Stefan and colleagues set out to develop a "chloride budget" for the Twin Cities area. First, they calculated how much salt was being added to the system -- through road treatments, household use, wastewater dumping, agriculture, and other sources. Then, they calculated how much salt was flowing out of the system in rivers and streams.

Their results showed that only about 30 percent of the road salt used in the Twin Cities metro area is carried away by the Mississippi River, the area's main outlet. The other 70 percent seeps into the area's watershed. The team presented its data to the Local Road Research Board.

In related work, several of Stefan's graduate students, including Eric Novotny and Andrew Sander, have documented a small but steady rise in salinity in dozens of the area's lakes over the last two decades. Records show an average rise of 1.5 milligrams of salt per liter of lake water each year.

"That in itself is small," Stefan said. "But if you continue the process for another 100 years, you begin to violate the standards for chronic exposure to organisms."

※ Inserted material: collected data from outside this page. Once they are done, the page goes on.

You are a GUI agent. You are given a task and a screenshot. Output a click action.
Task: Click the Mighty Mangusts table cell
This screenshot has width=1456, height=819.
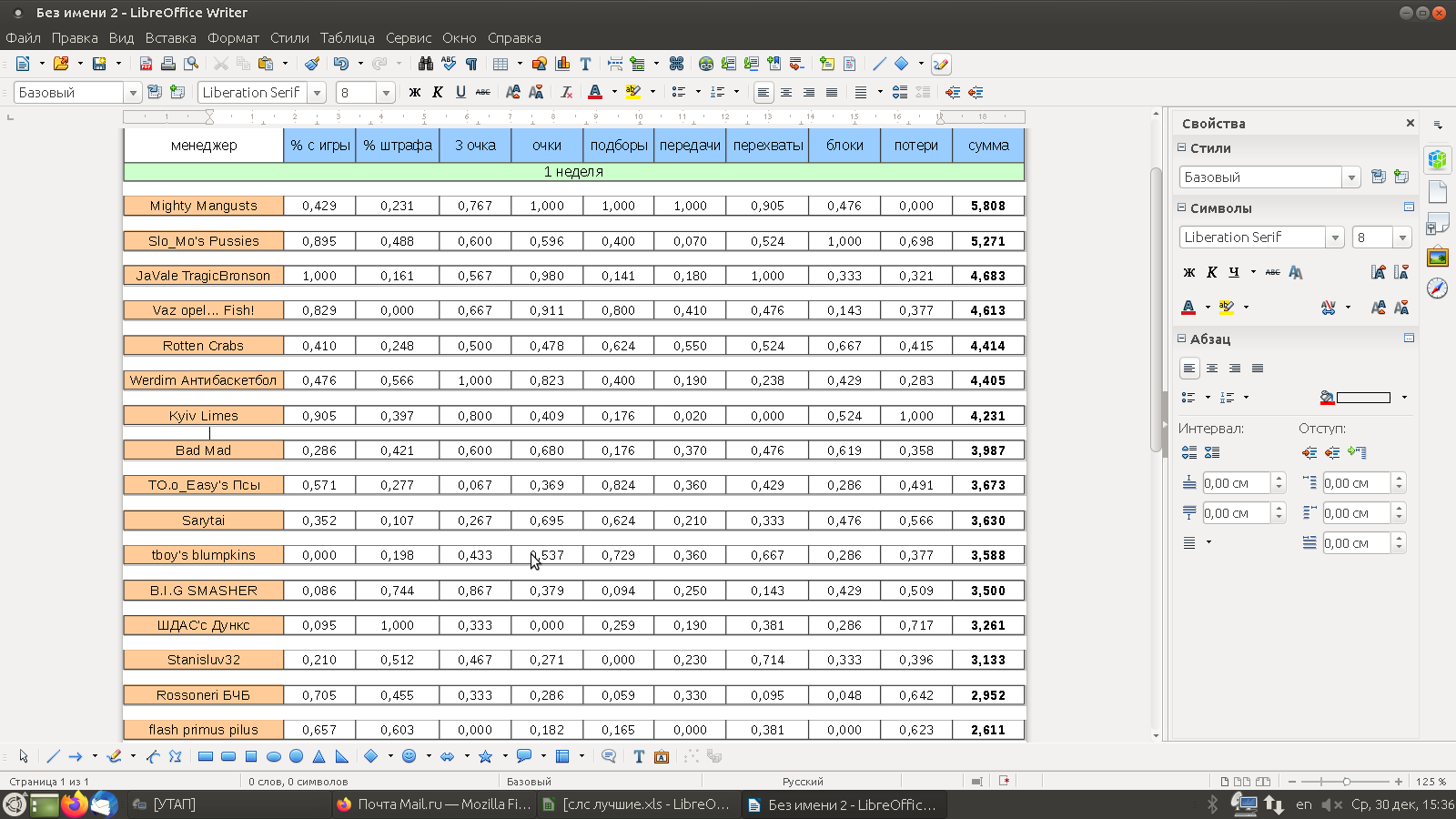(x=204, y=206)
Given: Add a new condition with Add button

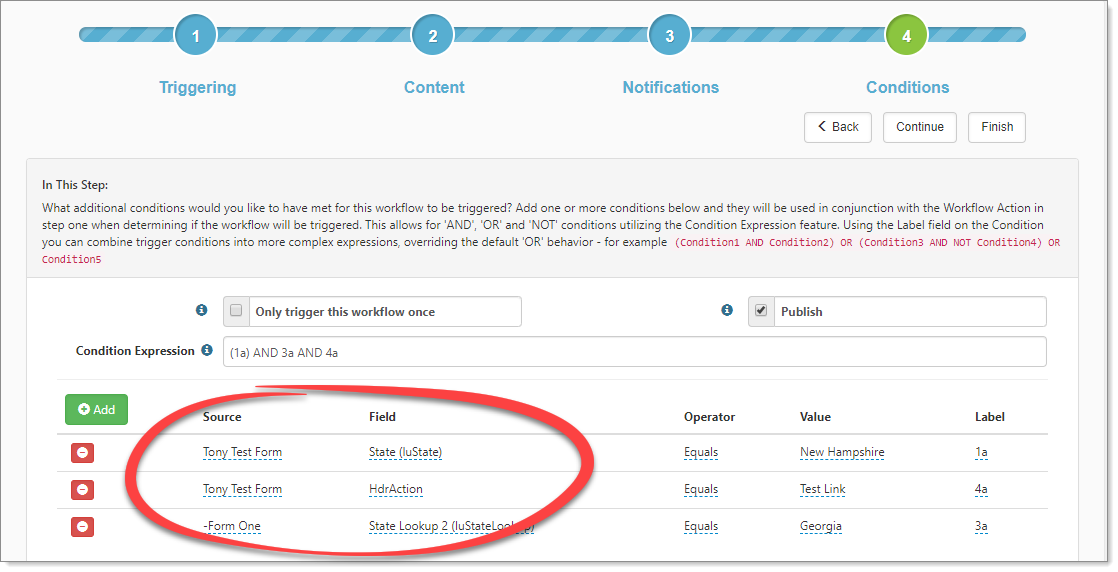Looking at the screenshot, I should (96, 409).
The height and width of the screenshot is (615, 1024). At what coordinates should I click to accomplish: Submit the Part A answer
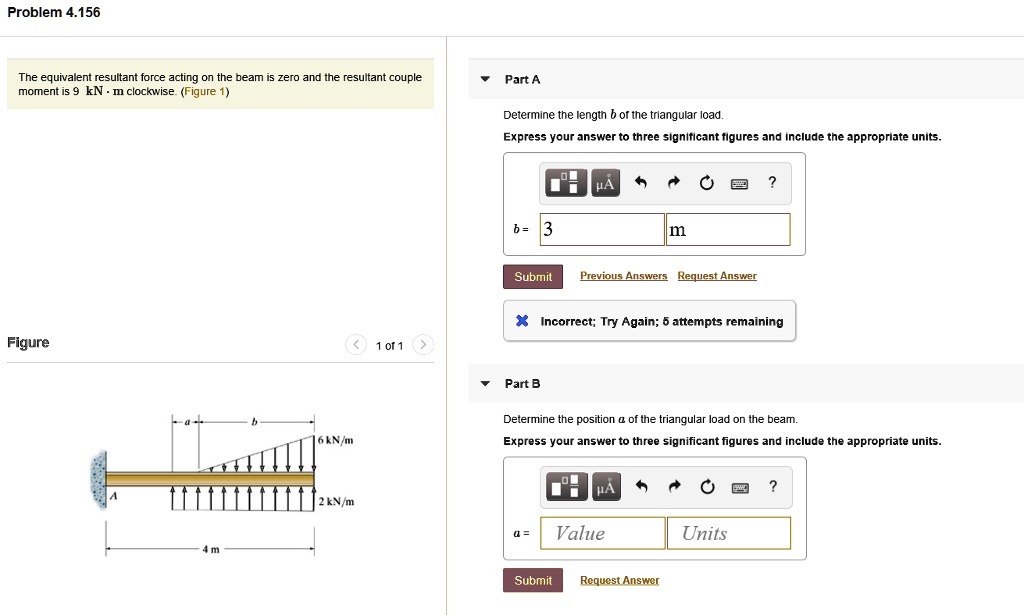[x=533, y=277]
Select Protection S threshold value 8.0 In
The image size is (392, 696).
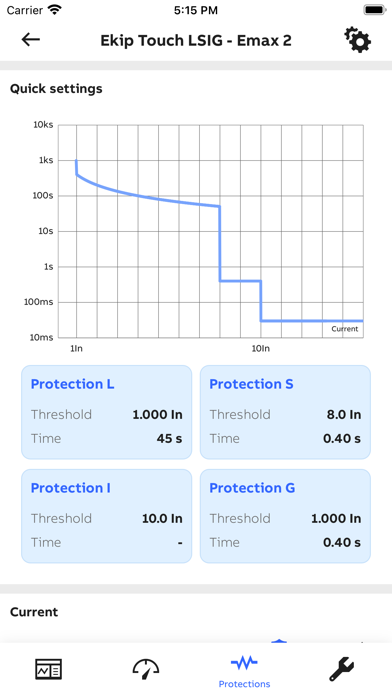tap(344, 415)
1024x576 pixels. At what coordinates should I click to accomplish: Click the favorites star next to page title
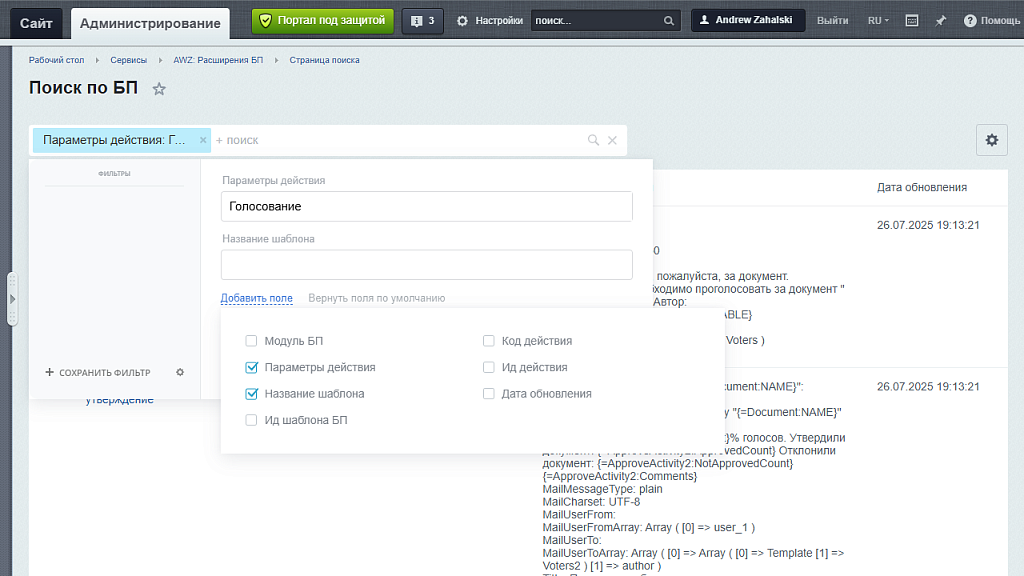(159, 89)
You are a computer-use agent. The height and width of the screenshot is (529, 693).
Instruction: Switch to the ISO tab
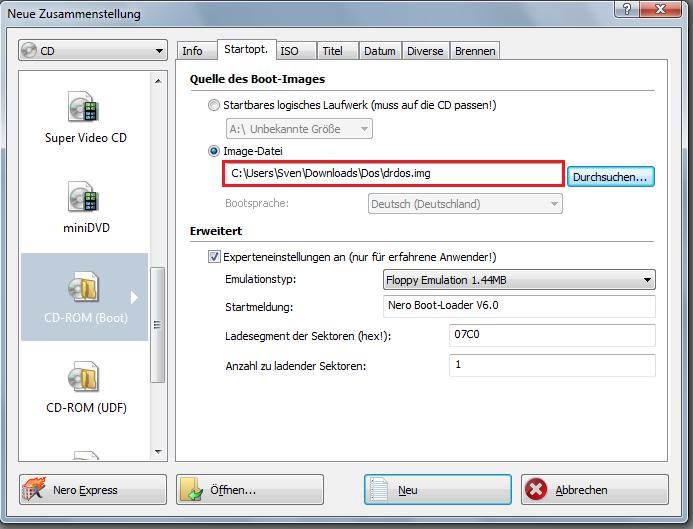[x=289, y=51]
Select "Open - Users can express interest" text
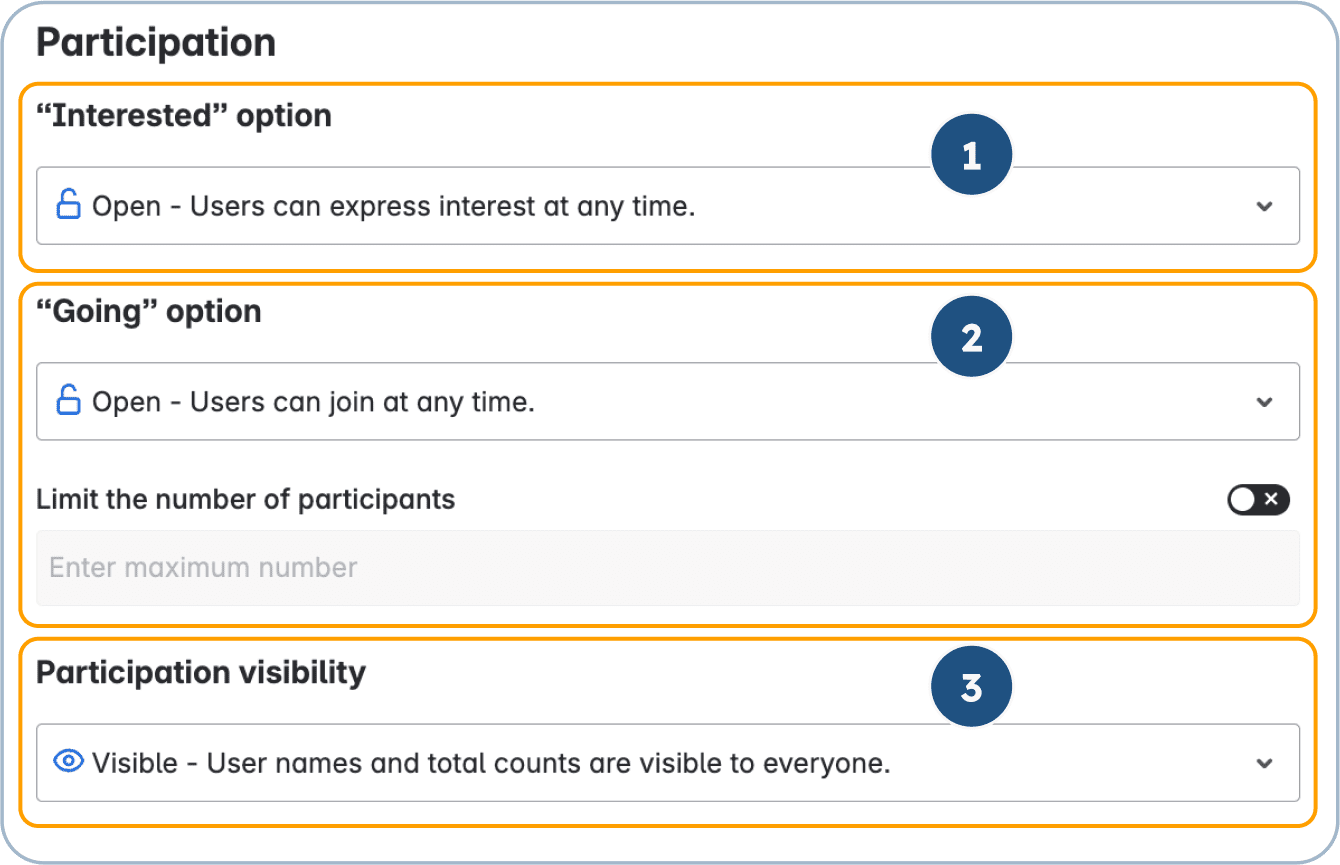The image size is (1340, 865). click(393, 206)
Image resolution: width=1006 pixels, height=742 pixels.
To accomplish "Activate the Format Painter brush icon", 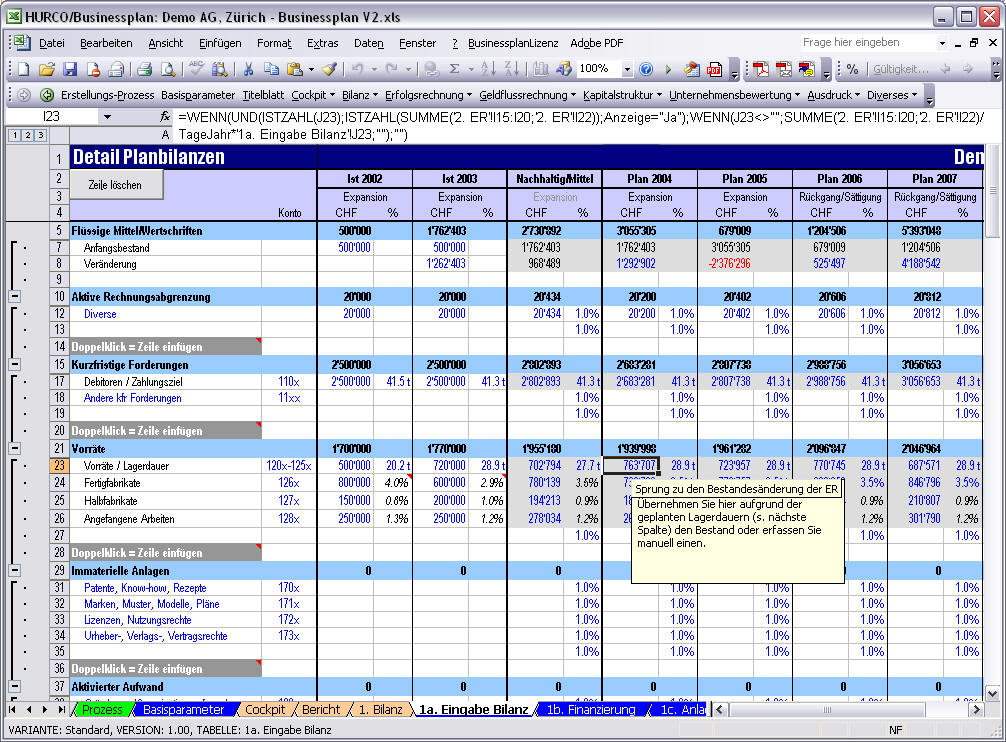I will [x=329, y=69].

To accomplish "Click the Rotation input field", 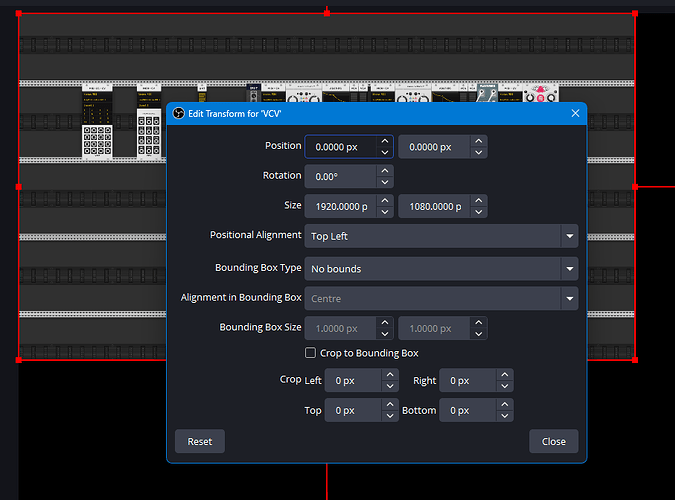I will point(340,177).
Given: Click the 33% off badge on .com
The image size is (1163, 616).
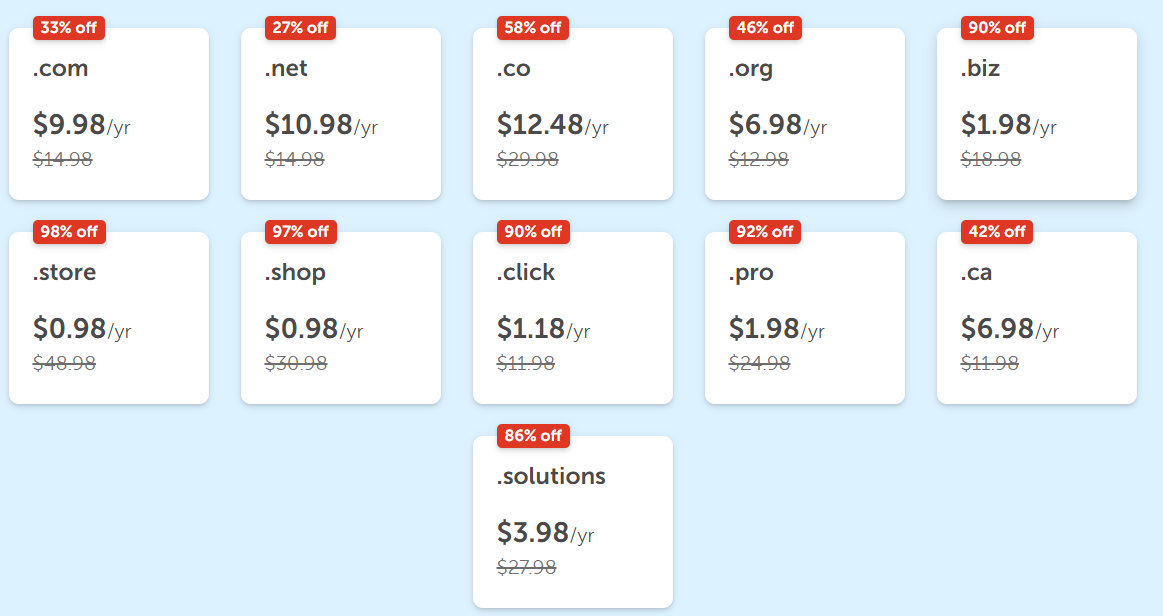Looking at the screenshot, I should [x=68, y=28].
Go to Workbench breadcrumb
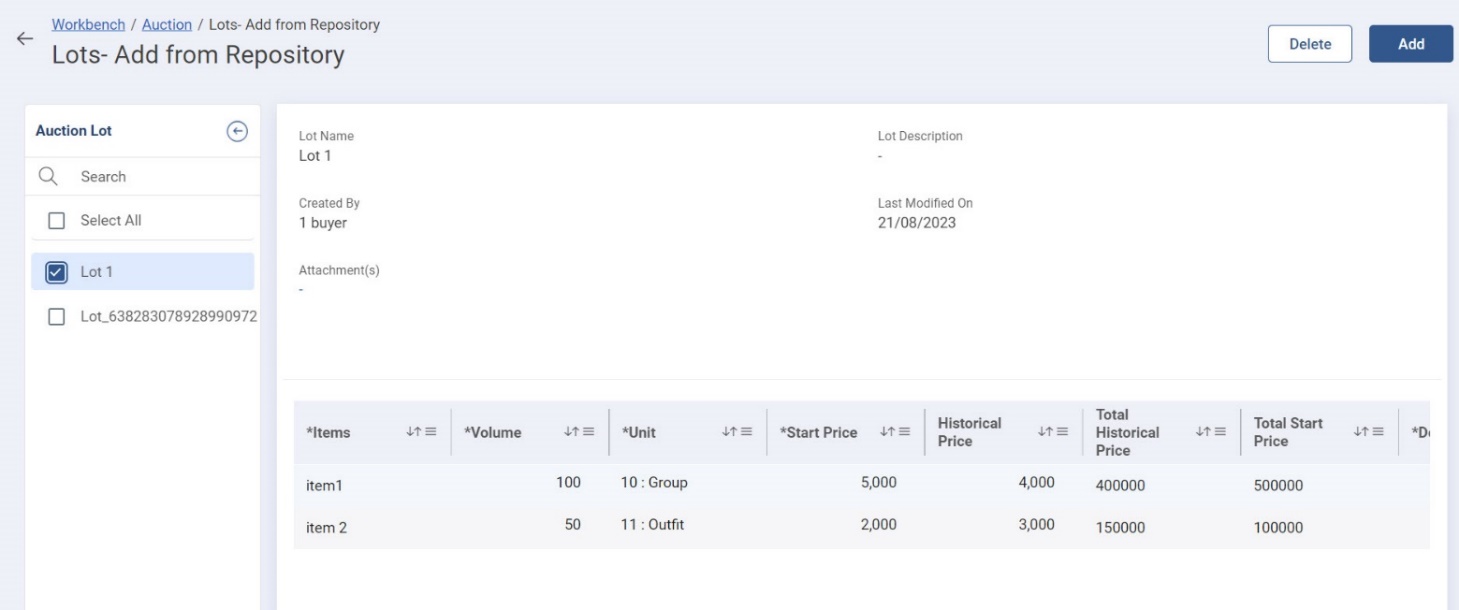 (88, 25)
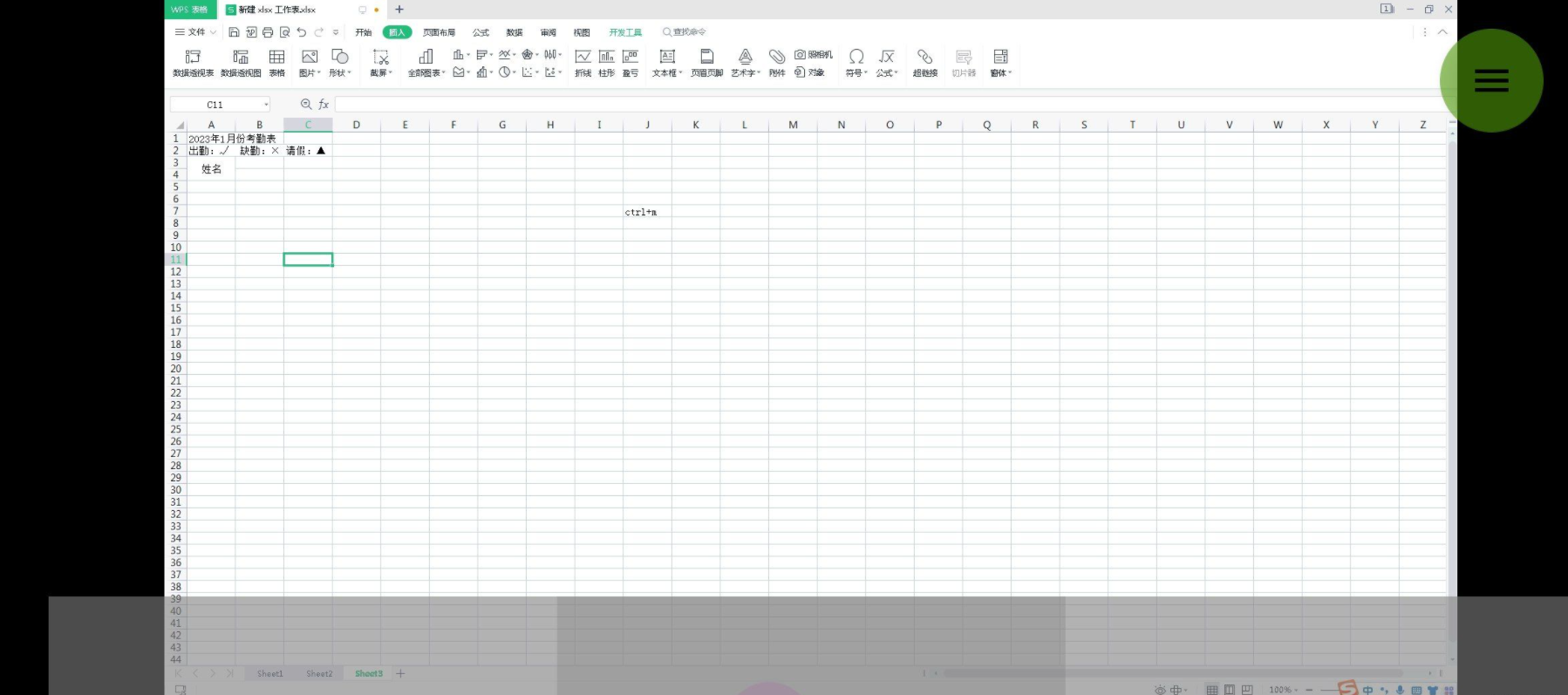Click the print icon in quick access toolbar
Image resolution: width=1568 pixels, height=695 pixels.
tap(268, 32)
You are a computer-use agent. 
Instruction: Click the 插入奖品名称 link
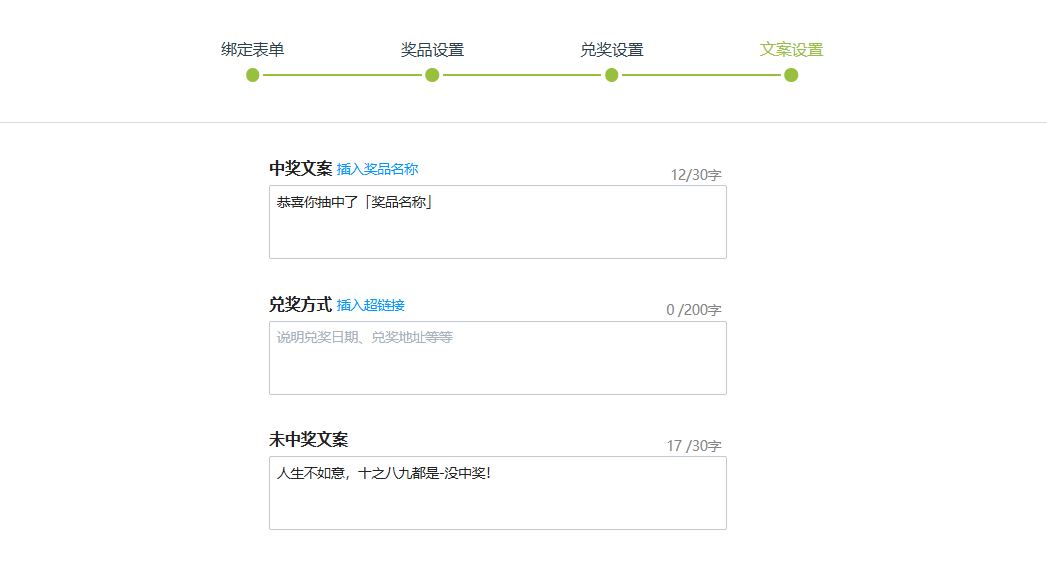(x=377, y=169)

Because salt water is heavier than freshwater, the bottoms of many lakes are already salty enough to be toxic to organisms, Stefan added. And salt levels appear to remain high throughout the year, not just during the spring melt season.

The new work emphasizes the need to train road-salt applicators to use only the minimum amount of salt needed to melt ice, said Steven Corsi, a research hydrologist with the United States Geological Survey in Middleton, Wisc. Still, he said, the problem is a political hot potato that does not have an easy fix.

"There's certainly a lot of evidence about the impact of road salt on the environment," Corsi said. "But it hasn't received a lot of attention because it's a tough issue to handle. It's a human safety issue versus an environmental issue. That's a tough nut to crack."